> REQUIRED TASK A
Swap "primary residence" for "principal residence" and give the credit union lending rule again, beginning at the words "(2) This part" and stopping after the words "member’s primary residence.".

> PROVIDED PASSAGE
::::

The rule distinguishes between these
two distinct objectives.
(b) Credit unions and loans covered by
this part. (1) This part applies to federally insured natural person credit
unions. However, a federally insured
natural person credit union is not subject to §§ 723.3 and 723.4 of this part if it
meets all of the following conditions:
(i) The credit union’s total assets are
less than $250 million.
(ii) The credit union’s aggregate
amount of outstanding commercial
loan balances and unfunded commitments, plus any outstanding commercial loan balances and unfunded commitments of participations sold, plus
any outstanding commercial loan balances and unfunded commitments sold
and serviced by the credit union total
less than 15 percent of the credit
union’s net worth.
(iii) In a given calendar year the
amount of originated and sold commercial loans the credit union does not
continue to service total less than 15
percent of the credit union’s net worth.
(2) This part does not apply to loans:
(i) Made by a corporate credit union,
as defined in part 704 of this chapter;
(ii) Made by a federally insured credit union to another federally insured
credit union;
(iii) Made by a federally insured credit union to a credit union service organization, as defined in part 712 and
§ 741.222 of this chapter; or
(iv) Fully secured by a lien on a 1- to
4-family residential property that is a
member’s primary residence.
(c) Other regulations that apply. (1)
For federal credit unions, the requirements of § 701.21(a) through (g) of this
chapter apply to commercial loans
granted by a federal credit union to the
extent they are consistent with this
part. As required by § 741.203 of this
chapter, a federally insured state-chartered credit union must comply with
§ 701.21(c)(8) of this chapter concerning
prohibited fees, and § 701.21(d)(5) of this
chapter concerning non-preferential
loans.
(2) If a Federal credit union makes a
commercial loan through a program in
which a federal or state agency (or its
political subdivision) insures repayment, guarantees repayment, or provides an advance commitment to purchase the loan in full, and that program has requirements that are less restrictive than those required by this
rule, then the Federal credit union
may follow the loan requirements of
the relevant guaranteed loan program.

::::

> SOURCE RECORDS

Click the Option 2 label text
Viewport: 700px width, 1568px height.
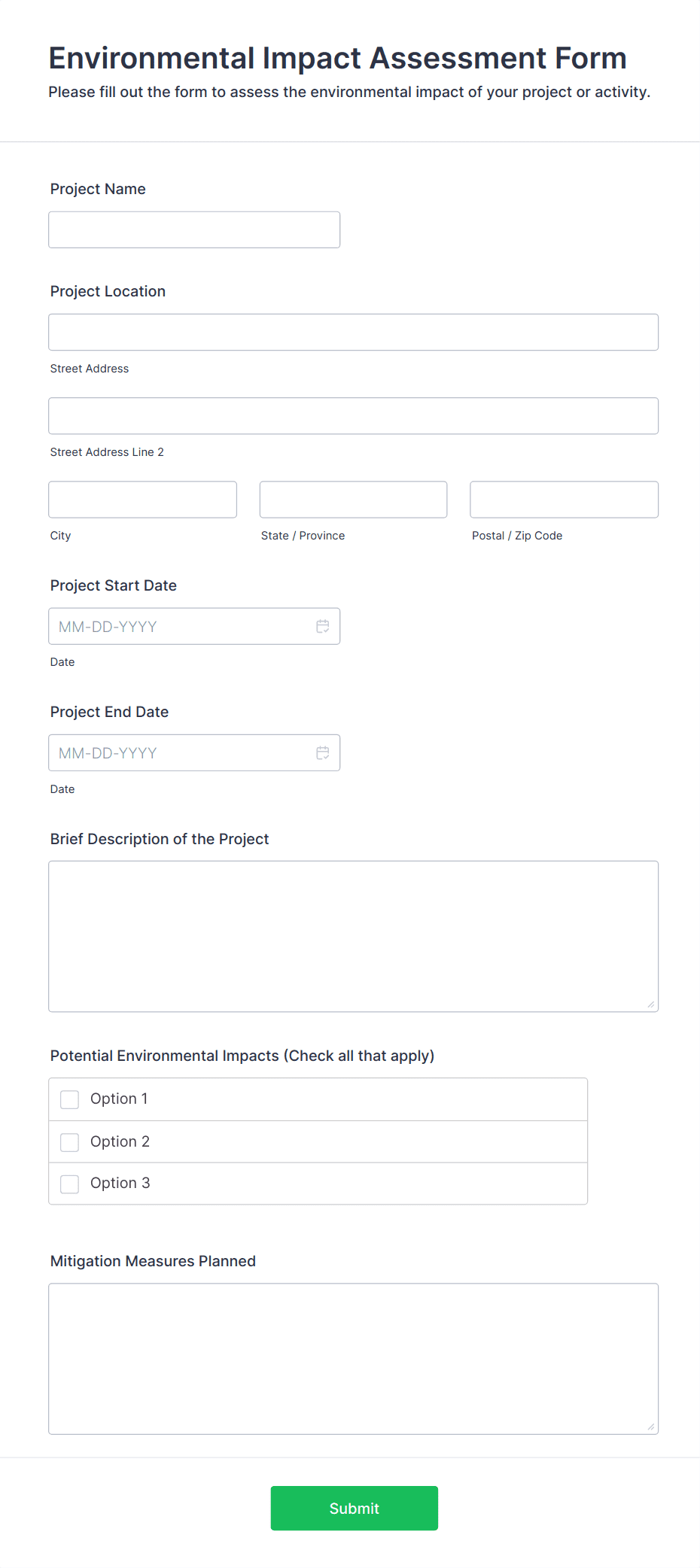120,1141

::::

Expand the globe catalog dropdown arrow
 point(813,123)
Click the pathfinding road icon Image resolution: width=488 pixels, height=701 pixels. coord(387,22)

::::

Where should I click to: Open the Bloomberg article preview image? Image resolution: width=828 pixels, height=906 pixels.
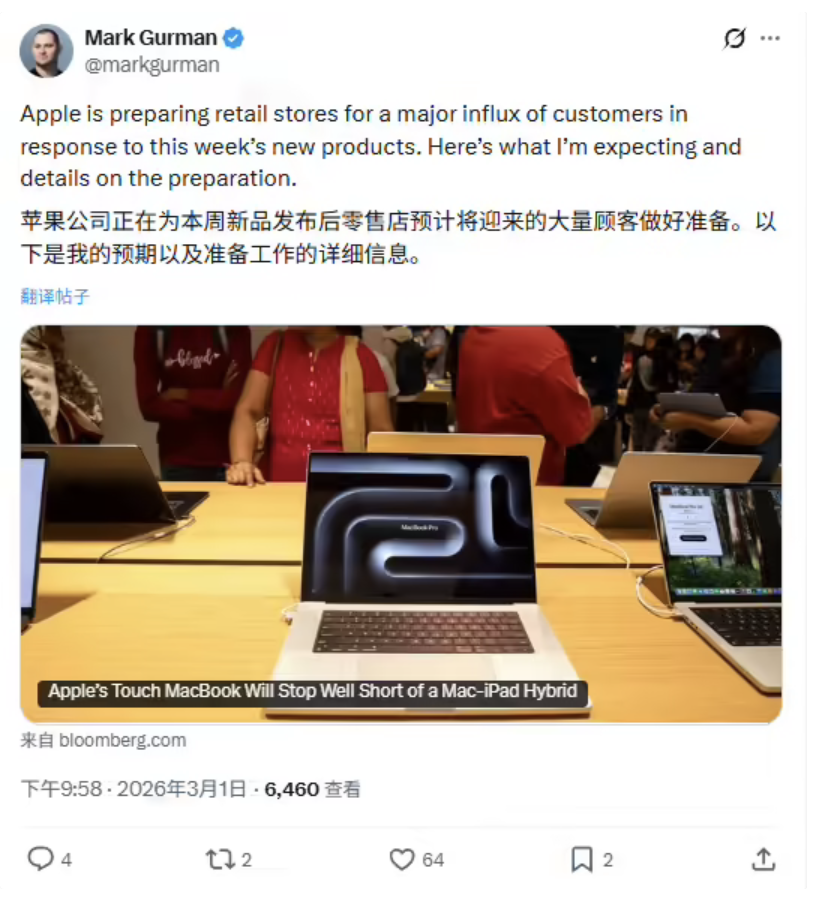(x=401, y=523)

::::

> REQUIRED TASK B
Turn the records into a two-column CSV with the headers request and answer, one row per request, starting at the line that contains "Where should I" and stopping after the line that contains "(x=401, y=523)". Put each request's text and its answer in separate quoted fields, replace line breaks with spaces, and leave the pictures out.

> FINAL ANSWER A
(2) This part does not apply to loans:
(i) Made by a corporate credit union,
as defined in part 704 of this chapter;
(ii) Made by a federally insured credit union to another federally insured
credit union;
(iii) Made by a federally insured credit union to a credit union service organization, as defined in part 712 and
§ 741.222 of this chapter; or
(iv) Fully secured by a lien on a 1- to
4-family residential property that is a
member’s principal residence.

> FINAL ANSWER B
request,answer
"Where should I click to: Open the Bloomberg article preview image? Image resolution: width=828 pixels, height=906 pixels.","(x=401, y=523)"